Source data |
▬▬▬

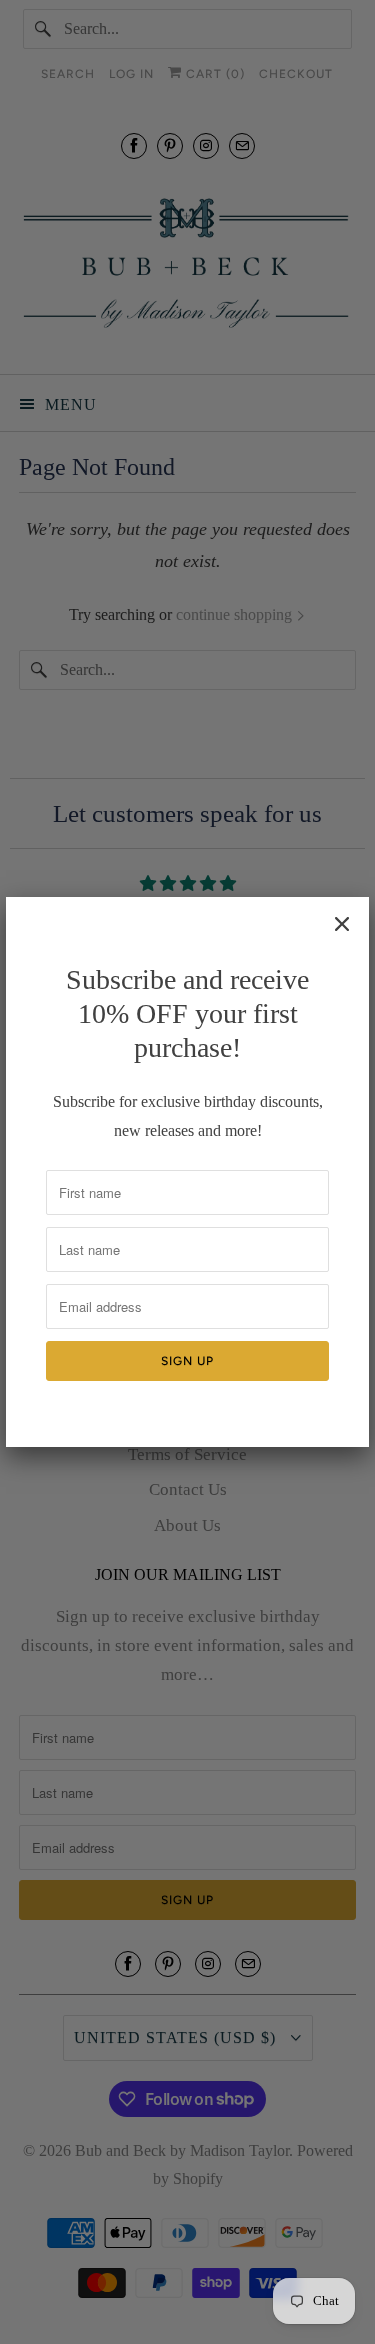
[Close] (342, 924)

▬▬▬

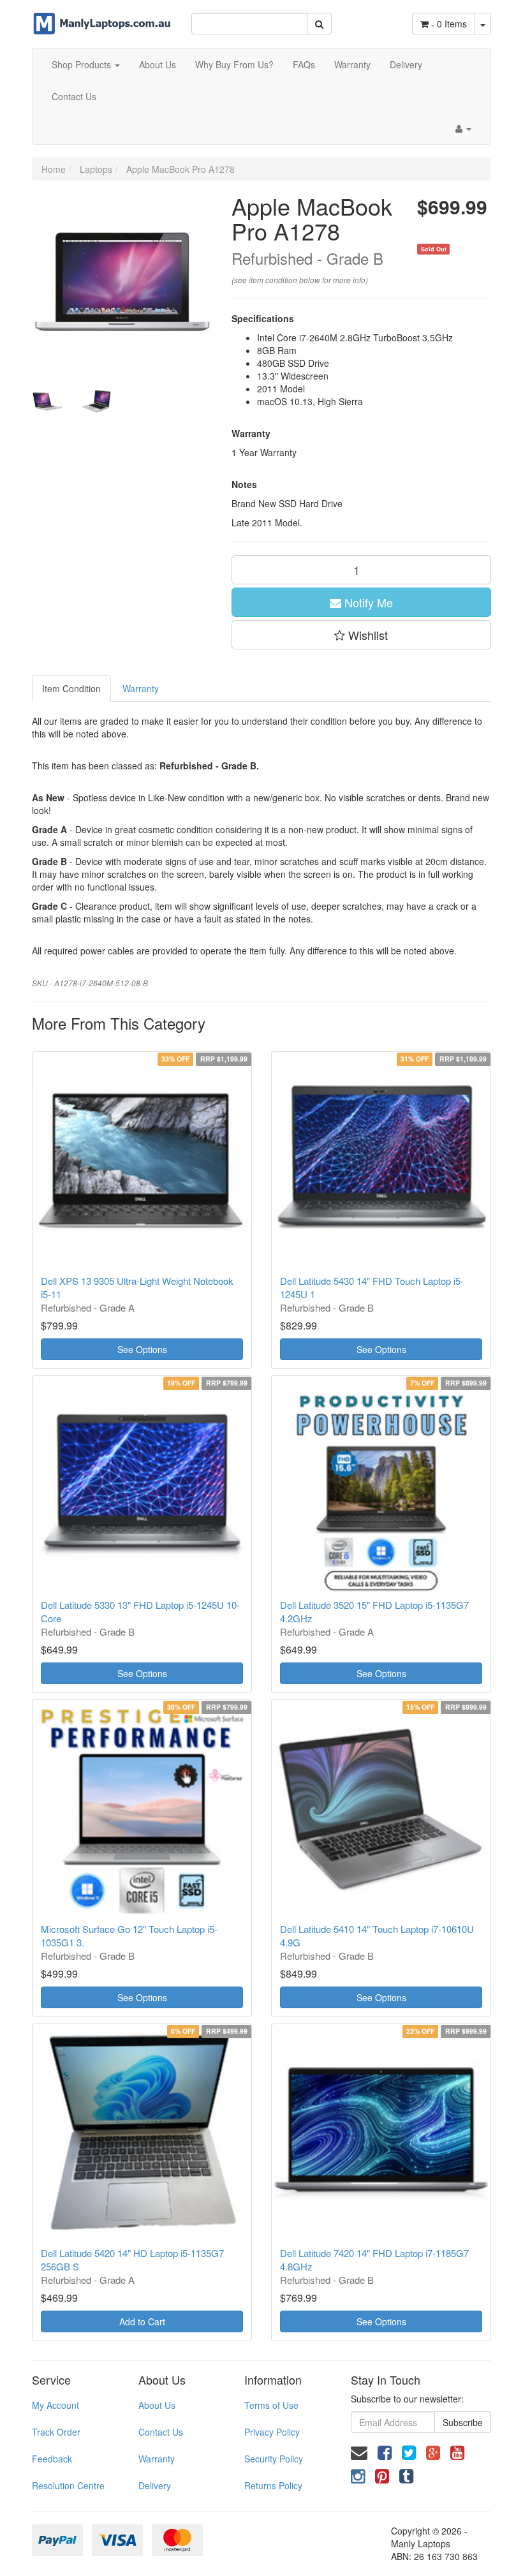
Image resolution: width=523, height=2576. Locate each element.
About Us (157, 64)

▬▬▬

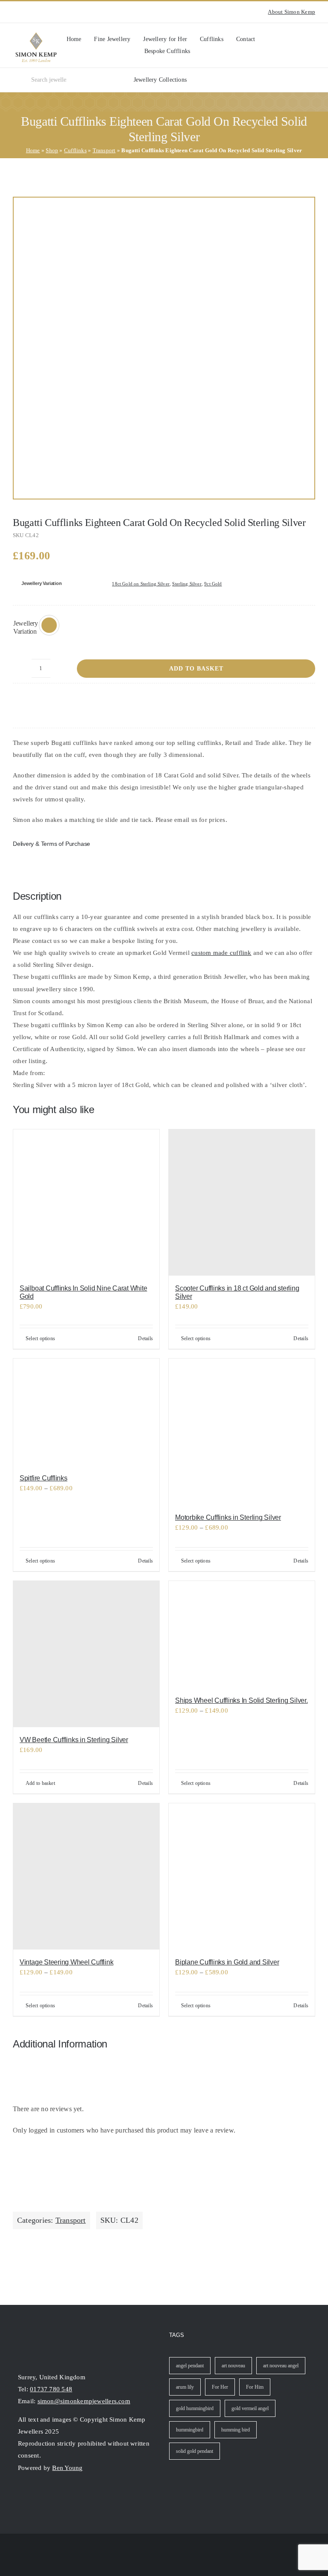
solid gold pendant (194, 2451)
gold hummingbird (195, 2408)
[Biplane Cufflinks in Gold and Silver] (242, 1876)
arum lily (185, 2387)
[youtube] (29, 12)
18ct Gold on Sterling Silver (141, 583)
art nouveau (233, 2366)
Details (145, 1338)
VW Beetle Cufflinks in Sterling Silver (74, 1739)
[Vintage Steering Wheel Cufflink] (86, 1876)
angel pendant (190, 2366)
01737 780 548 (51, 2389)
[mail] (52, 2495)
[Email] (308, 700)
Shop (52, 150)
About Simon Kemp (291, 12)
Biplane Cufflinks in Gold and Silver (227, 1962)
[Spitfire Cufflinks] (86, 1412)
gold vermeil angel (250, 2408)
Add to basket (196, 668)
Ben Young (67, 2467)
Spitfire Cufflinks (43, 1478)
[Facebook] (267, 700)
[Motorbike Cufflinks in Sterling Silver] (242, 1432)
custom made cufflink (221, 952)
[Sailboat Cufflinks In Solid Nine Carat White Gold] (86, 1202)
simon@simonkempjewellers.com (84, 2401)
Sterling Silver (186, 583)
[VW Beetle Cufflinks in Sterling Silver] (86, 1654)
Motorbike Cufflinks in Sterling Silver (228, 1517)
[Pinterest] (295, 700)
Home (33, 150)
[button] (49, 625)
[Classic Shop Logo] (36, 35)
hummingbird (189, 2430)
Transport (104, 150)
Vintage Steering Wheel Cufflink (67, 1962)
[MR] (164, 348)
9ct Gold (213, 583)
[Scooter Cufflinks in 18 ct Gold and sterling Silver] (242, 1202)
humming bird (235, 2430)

▬▬▬

Aim of the exercise | Scan the entries above and copy each line where "Spitfire" occurs.

Response to this task |
[Spitfire Cufflinks] (86, 1412)
Spitfire Cufflinks (43, 1478)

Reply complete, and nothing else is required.